Ubiquitin activating enzyme protein E1
Credit: PASIEKA/Getty Images

With the goal of “drugging the undruggable,” developer of molecular glue degraders Proxygen has announced a multi-year research collaboration and license agreement with Merck & Co (known as MSD  outside North America). In a deal potentially worth up to $2.55 billion. The companies will identify and develop drugs against multiple undisclosed therapeutic targets.

Glue degrader companies are making plenty of deals and netting financing. Last year, for example, BMS made a deal worth $550M with SyntheX and extended its agreement with Evotec in this arena, which could be worth up to $5B.

Proxygen already has partnerships with Merck KGaA and Boehringer Ingelheim.

Under the terms of this agreement Merck (MSD), Proxygen will receive an undisclosed upfront payment and be eligible for future payments of up to $2.55 billion on the achievement of specified research, development, and commercial. Additionally, Proxygen is eligible to receive royalties on net sales of any such products.

Molecular glue degraders are small, drug-like compounds that induce interactions between an E3 ubiquitin ligase and a molecular target. This induced interaction results in ubiquitination and subsequent degradation of the target protein. The protein is not inhibited. Rather it is eliminated.

Revlimid and Pomalyst are two successful glue degraders that were discovered fortuitously.  The goal now it to be able to find more such drugs on scale.

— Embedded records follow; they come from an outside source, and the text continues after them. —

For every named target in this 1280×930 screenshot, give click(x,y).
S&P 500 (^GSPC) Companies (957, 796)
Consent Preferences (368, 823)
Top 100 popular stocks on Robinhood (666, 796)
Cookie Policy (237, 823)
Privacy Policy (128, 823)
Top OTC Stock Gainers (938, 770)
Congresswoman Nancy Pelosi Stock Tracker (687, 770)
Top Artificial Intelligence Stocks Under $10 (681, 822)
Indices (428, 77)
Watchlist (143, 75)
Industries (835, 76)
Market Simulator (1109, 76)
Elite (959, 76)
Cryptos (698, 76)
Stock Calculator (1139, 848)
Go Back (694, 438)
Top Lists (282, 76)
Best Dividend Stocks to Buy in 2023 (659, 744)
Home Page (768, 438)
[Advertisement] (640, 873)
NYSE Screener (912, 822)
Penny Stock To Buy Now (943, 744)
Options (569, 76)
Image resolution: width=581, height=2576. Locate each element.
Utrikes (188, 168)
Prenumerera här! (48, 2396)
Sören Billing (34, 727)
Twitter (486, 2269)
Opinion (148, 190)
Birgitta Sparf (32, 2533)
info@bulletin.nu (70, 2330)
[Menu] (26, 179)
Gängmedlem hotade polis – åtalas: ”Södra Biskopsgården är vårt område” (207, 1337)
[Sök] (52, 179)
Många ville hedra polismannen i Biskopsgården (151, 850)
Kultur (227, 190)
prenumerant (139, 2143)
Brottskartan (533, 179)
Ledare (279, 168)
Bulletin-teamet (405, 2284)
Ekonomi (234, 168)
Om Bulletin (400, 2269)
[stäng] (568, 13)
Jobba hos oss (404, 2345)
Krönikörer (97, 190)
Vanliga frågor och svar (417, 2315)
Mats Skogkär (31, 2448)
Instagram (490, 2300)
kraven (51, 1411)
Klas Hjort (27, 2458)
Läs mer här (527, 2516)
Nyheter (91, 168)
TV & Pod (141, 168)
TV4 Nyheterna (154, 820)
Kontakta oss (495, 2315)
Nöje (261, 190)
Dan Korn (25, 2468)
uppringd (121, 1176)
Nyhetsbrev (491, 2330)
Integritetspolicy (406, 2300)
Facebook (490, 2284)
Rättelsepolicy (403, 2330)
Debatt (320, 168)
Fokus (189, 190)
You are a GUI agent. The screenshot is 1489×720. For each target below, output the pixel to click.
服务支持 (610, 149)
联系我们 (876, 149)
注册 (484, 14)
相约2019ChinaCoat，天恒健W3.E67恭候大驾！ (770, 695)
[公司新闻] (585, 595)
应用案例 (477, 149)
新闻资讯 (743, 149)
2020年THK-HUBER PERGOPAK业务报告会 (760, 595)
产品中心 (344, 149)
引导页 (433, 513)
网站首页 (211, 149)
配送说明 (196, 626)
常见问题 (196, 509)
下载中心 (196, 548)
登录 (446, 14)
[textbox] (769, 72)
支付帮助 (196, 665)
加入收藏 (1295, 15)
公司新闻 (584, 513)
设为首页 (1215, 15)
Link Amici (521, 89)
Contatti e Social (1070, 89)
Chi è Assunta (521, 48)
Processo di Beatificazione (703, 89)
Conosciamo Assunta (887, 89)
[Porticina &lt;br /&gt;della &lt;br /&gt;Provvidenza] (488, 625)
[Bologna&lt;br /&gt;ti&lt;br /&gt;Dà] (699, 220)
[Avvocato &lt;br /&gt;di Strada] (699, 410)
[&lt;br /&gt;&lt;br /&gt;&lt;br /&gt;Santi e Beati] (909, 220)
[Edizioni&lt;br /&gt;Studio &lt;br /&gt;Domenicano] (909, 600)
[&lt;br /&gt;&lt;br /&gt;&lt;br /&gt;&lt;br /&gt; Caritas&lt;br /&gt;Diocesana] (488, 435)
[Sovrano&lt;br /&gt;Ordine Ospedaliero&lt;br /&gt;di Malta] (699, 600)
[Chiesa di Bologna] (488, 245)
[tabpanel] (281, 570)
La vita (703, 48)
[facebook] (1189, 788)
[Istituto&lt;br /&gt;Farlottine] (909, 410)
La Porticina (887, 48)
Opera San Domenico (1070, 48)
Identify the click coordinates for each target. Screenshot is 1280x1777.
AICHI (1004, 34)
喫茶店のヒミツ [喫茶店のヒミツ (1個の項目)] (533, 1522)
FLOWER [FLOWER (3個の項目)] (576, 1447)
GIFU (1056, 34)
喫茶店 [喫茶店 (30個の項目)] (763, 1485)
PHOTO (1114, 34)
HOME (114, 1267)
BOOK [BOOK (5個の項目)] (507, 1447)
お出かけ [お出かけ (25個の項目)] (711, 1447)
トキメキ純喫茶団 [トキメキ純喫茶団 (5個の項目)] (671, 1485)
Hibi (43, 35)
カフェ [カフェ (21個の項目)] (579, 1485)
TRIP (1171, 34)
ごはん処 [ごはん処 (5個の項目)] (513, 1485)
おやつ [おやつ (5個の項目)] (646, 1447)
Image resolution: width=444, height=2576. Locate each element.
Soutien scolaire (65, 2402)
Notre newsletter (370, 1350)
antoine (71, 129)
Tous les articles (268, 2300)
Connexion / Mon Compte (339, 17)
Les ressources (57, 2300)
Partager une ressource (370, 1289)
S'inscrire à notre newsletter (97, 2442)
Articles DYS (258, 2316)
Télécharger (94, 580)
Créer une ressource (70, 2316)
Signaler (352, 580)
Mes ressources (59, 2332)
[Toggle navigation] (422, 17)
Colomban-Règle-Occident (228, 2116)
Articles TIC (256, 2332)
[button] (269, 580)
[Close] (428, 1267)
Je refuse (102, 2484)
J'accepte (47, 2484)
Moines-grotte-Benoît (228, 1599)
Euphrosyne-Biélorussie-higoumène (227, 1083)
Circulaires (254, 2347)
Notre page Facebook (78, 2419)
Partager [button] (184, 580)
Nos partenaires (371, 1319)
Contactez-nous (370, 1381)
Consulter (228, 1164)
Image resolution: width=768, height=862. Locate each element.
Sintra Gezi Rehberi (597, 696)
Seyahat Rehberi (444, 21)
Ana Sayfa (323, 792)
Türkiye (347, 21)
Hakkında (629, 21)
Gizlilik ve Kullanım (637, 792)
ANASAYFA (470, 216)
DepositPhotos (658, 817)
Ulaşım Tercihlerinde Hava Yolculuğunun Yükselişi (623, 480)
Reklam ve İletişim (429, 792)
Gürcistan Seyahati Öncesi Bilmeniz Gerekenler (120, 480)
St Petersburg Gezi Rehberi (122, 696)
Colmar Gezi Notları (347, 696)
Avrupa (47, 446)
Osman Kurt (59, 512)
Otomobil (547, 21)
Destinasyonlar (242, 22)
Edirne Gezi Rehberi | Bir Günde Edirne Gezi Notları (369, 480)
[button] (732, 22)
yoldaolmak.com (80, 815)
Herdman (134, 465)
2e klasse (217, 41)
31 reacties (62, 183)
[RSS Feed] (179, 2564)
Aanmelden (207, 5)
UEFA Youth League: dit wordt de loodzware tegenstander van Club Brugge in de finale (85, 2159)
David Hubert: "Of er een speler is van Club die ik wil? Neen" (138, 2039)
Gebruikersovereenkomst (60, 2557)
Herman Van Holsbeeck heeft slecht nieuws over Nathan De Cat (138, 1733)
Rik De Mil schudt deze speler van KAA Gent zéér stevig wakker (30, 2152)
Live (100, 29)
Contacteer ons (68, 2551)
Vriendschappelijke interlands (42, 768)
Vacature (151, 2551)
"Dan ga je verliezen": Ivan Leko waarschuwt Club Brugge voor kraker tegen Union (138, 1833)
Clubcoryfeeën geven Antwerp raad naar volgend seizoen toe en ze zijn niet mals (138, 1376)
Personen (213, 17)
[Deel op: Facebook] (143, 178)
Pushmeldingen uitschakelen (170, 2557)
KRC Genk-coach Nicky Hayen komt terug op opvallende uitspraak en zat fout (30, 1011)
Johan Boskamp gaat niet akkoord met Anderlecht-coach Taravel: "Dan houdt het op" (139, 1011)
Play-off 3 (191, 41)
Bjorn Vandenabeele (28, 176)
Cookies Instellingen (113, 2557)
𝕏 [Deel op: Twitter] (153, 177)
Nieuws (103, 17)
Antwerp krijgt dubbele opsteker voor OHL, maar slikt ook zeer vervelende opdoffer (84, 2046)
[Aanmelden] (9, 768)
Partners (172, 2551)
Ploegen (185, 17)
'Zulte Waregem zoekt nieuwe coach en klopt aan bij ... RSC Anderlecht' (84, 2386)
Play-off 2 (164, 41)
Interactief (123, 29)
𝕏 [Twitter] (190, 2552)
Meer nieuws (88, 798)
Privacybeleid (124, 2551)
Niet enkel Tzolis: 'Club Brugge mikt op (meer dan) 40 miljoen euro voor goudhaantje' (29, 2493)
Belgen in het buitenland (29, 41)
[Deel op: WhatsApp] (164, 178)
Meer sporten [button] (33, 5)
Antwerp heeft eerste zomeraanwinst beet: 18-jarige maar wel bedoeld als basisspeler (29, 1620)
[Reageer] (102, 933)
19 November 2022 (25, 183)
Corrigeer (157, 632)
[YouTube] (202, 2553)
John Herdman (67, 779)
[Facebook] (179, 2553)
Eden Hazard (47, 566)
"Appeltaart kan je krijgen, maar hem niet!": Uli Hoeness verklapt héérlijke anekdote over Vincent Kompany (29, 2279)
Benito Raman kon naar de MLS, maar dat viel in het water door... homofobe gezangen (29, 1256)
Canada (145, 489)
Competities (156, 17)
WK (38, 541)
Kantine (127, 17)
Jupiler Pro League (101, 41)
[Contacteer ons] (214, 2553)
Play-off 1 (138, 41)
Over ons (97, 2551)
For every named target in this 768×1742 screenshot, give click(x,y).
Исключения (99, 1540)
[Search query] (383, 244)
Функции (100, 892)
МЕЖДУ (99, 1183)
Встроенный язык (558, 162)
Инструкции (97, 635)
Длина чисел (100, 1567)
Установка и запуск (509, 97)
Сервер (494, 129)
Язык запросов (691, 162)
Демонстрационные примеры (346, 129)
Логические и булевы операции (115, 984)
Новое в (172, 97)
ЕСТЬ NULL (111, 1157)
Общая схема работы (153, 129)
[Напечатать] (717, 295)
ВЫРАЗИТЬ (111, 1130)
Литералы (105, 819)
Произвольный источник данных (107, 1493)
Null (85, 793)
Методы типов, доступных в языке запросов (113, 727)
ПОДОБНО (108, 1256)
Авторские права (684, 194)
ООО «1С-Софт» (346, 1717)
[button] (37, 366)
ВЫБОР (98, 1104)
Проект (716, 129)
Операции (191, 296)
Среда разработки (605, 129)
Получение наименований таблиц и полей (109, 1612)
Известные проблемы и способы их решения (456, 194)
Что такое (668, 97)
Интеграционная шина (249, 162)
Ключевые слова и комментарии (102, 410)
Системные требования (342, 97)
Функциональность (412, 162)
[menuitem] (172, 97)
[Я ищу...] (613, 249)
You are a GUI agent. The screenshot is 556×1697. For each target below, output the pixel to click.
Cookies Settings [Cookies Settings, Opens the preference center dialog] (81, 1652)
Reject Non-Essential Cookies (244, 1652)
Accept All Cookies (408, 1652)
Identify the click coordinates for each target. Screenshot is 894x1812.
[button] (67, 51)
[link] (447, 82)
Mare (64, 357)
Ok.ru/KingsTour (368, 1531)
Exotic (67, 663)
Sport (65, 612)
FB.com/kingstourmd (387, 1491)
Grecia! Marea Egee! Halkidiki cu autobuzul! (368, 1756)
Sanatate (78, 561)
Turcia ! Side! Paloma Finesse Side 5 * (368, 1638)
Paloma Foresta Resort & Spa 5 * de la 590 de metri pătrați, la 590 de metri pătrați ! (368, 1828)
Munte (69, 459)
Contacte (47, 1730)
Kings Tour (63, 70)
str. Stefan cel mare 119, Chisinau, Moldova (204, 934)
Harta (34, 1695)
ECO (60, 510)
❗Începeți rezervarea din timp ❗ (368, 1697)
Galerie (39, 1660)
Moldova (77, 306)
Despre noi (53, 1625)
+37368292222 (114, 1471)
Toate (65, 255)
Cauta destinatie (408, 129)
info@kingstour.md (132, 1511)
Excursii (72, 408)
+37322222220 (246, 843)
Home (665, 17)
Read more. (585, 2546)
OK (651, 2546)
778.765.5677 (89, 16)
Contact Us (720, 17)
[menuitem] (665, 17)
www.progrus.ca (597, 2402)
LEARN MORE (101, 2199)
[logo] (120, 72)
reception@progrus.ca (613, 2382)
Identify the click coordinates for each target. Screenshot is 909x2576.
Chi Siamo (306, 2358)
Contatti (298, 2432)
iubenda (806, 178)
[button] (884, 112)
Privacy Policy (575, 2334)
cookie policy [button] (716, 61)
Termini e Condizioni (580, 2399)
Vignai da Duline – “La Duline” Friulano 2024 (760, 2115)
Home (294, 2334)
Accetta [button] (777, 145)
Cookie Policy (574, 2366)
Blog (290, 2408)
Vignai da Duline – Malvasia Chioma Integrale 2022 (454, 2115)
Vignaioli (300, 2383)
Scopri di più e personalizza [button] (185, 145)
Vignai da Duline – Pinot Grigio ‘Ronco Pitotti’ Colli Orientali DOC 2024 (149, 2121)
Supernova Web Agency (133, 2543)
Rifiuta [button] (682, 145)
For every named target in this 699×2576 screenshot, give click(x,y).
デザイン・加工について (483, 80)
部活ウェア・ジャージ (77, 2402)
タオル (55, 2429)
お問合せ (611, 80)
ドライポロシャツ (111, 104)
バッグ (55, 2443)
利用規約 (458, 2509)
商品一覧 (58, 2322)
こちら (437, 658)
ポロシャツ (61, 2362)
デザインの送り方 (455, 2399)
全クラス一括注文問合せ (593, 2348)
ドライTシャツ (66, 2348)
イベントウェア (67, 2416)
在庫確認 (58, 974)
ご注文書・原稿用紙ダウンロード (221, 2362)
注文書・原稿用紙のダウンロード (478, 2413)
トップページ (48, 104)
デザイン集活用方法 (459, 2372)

“We are very excited to announce this collaboration with MSD and look forward to combining our innovative platform technology and unique expertise in identifying novel molecular glue degraders with MSD’s world class research and development capabilities. This partnership provides us with the framework and resources to further leverage our platform for the discovery of new drugs against challenging targets,” says Bernd Boidol, PhD, chief executive officer of Proxygen.

Proxygen is a spinout of the Center for Molecular Medicine of the Austrian Academy of Sciences. It was founded in 2020 by Giulio Superti-Furga, who is now on the board; Matthias Brand, Chief Scientific Officer; and Stefan Kubice, special adviser. Proxygen is part of a ripe field that is trying to make new therapeutics that modulate protein classes previously untapped by drug developers.

“Advances in our understanding of molecular glue degraders are opening exciting new avenues in the pursuit of novel therapeutic mechanisms,” said Robert M. Garbaccio PhD, vice president and head of Discovery Chemistry at MSD. “We look forward to working with the Proxygen team to advance this promising area of research and evaluate new opportunities to treat disease.”

Because molecular glue degraders can modulate protein classes that cannot be reached by  traditional drug discovery approaches, they could unlock a large proportion of the undruggable target space. Proxygen reports it has developed a highly versatile, proprietary discovery engine supporting the specific and unbiased identification of molecular glue degraders against difficult-to-drug or completely undruggable targets at large scale.

The company says it has also generated knowledge and data in the discovery and chemical optimization of degrader molecules, positioning it as a pioneer in this novel modality.

Other players in this currently vibrant field include Arvinis, Avilar Therapeutics, Biotheryx, C4 Therapeutics, Degron Therapeutics, and Plexium.